Fredric Fradkin wurde in der Saison 1918-1919 unter Henri Rabaud Konzertmeister der Boston Symphony. Zu dieser Zeit nahmen die Auswirkungen der Kriegsführung des Ersten Weltkriegs auf das öffentliche Denken stetig zu, was zu erheblichen antideutschen Gefühlen führte. Das Konzertpublikum betrachtete Fredric Fradkin als den ersten in den USA geborenen Konzertmeister eines großen US-Orchesters - als wichtiges Ereignis, das viel kommentiert wurde. (Vielleicht hatten sie Nahan Franco, Konzertmeister der Metropolitan Opera 1-1883 und Bruder von Freddy Fradkins Lehrer Sam Franco, vergessen.)

In der nächsten Spielzeit wurde Pierre Monteux von 1919 bis 1920 Dirigent. In dieser Spielzeit von 1919 bis 1920 versuchten die Orchestermusiker, sich zusammenzuschließen und Lohnerhöhungen zu erzielen, die Fradkin als Konzertmeister unterstützte. Die Gefühle eskalierten bis in den März 1920. Am 5. März 1920 gab es eine Konfrontation, in der Fredric Fradkin auf seinem Platz blieb, als Pierre Monteux dem Orchester bedeutete, sich zu erheben, um den Applaus des Publikums für die Aufführung von Berlioz '' Sinfonie fantastique 'anzuerkennen. Dies sorgte für Aufsehen und an diesem Abend wurde Fradkin vom Orchester Board80 kurzerhand entlassen. 
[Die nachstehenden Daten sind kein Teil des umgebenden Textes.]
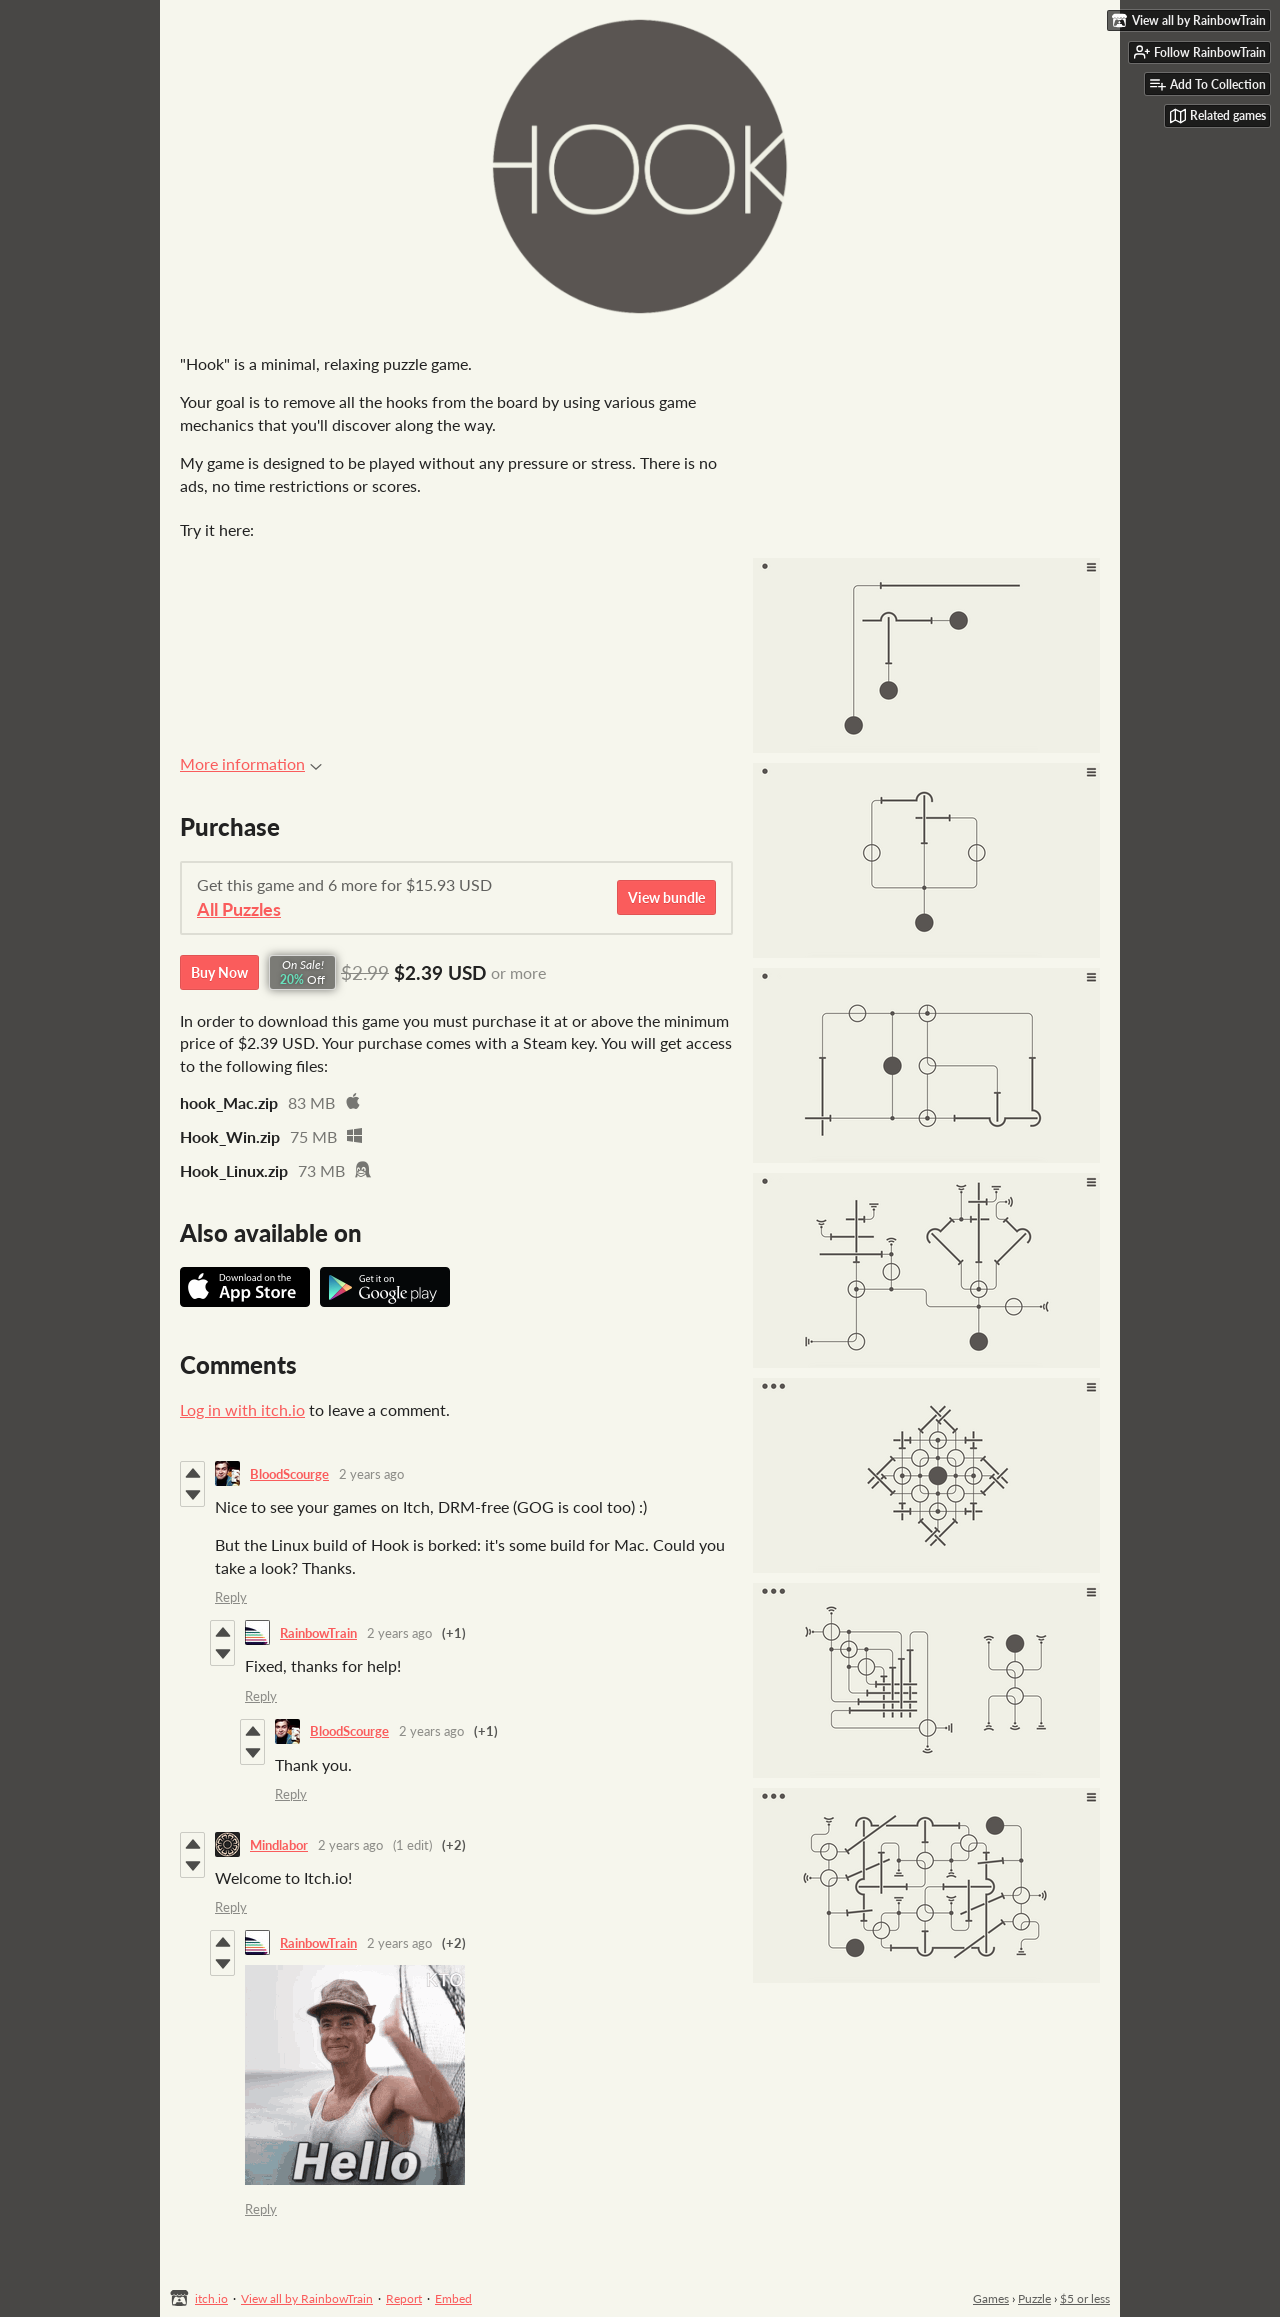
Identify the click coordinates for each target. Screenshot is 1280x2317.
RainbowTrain (318, 1633)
Nach diesem spektakulären Ereignis hatte Fradkin eine minimale spätere Rolle in der Konzertwelt. Von 1922 bis 1924 war er Konzertmeister des New York Capital Orchestra, eines bekannten Theaterorchesters (Eugene Ormandy wurde einige Jahre später Konzertmeister des Capital Orchestra). Freddy Fradkin tourte 1924 auch in Europa. Fradkin wurde freiberuflicher Radio-Orchestermusiker und eröffnete später ein Restaurant in New York City. Während der nächsten 35 Jahre war Freddy Fradkin nicht in Musikkonzerten aktiv. Fredric Fradkin starb 1963 in New York im Alter von 71 Jahren nach einer abwechslungsreichen, wenn auch vielleicht verdorbenen musikalischen Karriere.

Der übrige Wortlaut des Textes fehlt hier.